Ernie handed Joanna back the card. “You’re right,” he said. “There’s no such thing as coincidence. What are you going to do about it?”

“As soon as I have some lunch, I’m going back to the office to call Adam York. What about you?”

“I’m supposed to meet Rose uptown. After that, I’ll run by the coroner’s office to see if George has that official copy of the autopsy typed up for us by then.”

Joanna nodded. “Good deal,” she said. “I’ll see you back at the office right after that. I don’t know about you, but I can do a whole lot better job of strategic planning on a full stomach than I can on an empty one.”

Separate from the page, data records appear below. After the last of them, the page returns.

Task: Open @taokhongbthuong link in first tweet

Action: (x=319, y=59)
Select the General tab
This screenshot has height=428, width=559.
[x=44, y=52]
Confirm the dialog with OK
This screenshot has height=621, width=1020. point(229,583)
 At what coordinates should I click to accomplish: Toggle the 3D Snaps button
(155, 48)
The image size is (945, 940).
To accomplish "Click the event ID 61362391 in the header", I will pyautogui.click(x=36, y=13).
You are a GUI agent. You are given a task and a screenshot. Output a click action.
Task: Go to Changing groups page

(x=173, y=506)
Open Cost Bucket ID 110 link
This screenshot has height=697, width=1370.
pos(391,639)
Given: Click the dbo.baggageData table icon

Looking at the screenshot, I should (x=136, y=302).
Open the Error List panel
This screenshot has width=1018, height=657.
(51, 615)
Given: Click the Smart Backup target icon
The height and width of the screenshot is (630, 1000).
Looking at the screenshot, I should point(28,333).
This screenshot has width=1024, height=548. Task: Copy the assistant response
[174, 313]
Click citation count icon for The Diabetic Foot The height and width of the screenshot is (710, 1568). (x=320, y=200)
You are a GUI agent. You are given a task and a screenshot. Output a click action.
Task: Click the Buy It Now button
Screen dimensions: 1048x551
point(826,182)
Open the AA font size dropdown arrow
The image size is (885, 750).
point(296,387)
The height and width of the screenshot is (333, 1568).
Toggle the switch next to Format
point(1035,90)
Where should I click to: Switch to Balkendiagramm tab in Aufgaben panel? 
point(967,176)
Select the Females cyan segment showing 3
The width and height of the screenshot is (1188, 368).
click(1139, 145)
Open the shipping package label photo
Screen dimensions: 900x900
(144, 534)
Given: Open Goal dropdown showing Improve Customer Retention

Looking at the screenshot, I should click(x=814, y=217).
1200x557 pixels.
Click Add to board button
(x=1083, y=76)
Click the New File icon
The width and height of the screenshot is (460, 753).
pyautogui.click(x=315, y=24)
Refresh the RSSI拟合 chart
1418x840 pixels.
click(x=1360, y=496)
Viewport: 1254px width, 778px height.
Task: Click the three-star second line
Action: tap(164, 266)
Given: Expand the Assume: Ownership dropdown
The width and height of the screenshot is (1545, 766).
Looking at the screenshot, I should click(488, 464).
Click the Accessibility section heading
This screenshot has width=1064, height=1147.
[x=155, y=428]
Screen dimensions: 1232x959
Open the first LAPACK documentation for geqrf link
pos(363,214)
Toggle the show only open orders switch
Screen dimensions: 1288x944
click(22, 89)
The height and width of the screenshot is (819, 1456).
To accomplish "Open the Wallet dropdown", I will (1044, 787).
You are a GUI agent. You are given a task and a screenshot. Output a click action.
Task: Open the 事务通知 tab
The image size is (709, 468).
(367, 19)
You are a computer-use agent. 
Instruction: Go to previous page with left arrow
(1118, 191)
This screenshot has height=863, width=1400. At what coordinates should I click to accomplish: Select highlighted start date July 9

On her way back to the office, Joanna stopped long enough to grab a hamburger. She sat alone in the midst of Daisy’s noisy lunchtime clatter, letting her thoughts wander back to Green Brush Ranch. What had happened to Bree was an appalling tragedy, but it seemed to Joanna that there were other tragedies looming there as well. She had read somewhere that the death of a child was one of the most difficult marital storms for a couple to weather. From what she had seen that afternoon from both David and Katherine O’Brien, Joanna didn’t hold out much hope for the long-term survival of their marriage.

Leaving the restaurant, she glanced off to the south. A series of tall columns of cumulus clouds was rising up on the far horizon. Another afternoon storm was brewing. If this one turned out to be as bad as yesterday’s, there’d be another big bite in the overtime department. Frank Montoya would have a fit.

Back at her desk, Joanna immediately tried calling Adam York, but he didn’t answer his phone. Following his voice mail directions, she left her number on his pager. Even so, it was almost forty-five minutes before he answered the page and called her back. In order to contain her impatience, Joanna had buried herself in that day’s pile of paperwork and correspondence.

“Just how mad are you?” the DEA agent asked as soon as Joanna picked up her phone.

“Mad?” she repeated. “Why would I be mad?”

“D.C. went over my head on this one,” he said. “I couldn’t help it. It’s all gone down since I talked to you this morning. I tried to call you about it the minute it happened, but you weren’t available, and it was too complicated-”

“Adam,” she interrupted. “What the hell are you talking about?”

“The Freon deal. We’ve been in touch with the guy you ‘old me about, the one in Bisbee.”